### Direction
Copy the listing word for word, from the line containing "Image resolution: width=800" down to the line containing "Looking at the screenshot, I should (298, 318).", including both of those lines.

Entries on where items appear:
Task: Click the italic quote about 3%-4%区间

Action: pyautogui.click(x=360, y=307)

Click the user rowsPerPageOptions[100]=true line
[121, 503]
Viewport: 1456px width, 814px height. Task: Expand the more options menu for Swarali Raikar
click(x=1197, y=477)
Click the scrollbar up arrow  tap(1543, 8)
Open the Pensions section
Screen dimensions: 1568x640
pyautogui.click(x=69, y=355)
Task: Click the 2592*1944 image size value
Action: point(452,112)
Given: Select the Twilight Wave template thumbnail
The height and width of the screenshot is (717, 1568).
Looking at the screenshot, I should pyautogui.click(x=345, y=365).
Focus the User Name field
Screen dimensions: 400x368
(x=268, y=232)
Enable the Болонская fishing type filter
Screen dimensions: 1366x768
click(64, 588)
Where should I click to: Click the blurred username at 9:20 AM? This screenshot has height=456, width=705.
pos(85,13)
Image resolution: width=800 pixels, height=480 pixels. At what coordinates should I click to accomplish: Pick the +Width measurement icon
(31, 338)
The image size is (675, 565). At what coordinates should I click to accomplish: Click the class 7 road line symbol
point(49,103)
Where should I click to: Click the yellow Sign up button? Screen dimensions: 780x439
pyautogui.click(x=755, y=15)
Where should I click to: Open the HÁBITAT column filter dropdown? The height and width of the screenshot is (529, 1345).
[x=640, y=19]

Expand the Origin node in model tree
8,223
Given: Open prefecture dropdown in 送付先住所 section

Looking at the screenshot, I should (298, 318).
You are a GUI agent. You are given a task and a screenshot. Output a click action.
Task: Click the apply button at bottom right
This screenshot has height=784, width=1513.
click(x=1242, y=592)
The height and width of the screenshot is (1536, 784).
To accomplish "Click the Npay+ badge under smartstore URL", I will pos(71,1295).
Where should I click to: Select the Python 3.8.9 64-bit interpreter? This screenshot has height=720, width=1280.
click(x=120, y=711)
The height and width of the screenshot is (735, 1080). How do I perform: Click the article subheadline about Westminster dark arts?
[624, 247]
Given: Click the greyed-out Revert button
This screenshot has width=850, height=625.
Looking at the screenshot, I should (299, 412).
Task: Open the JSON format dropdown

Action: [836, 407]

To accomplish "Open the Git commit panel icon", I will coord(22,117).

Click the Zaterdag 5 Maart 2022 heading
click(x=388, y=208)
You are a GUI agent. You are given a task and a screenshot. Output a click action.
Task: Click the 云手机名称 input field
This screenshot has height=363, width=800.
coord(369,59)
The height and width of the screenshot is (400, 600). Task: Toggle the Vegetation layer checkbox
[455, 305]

### Exercise answer
Image resolution: width=800 pixels, height=480 pixels. At what coordinates should I click to accomplish: Pick the +Width measurement icon
(31, 338)
The image size is (675, 565). At what coordinates should I click to accomplish: Click the class 7 road line symbol
point(49,103)
Where should I click to: Click the yellow Sign up button? Screen dimensions: 780x439
pyautogui.click(x=755, y=15)
Where should I click to: Open the HÁBITAT column filter dropdown? The height and width of the screenshot is (529, 1345).
[x=640, y=19]

Expand the Origin node in model tree
8,223
Given: Open prefecture dropdown in 送付先住所 section

Looking at the screenshot, I should (298, 318).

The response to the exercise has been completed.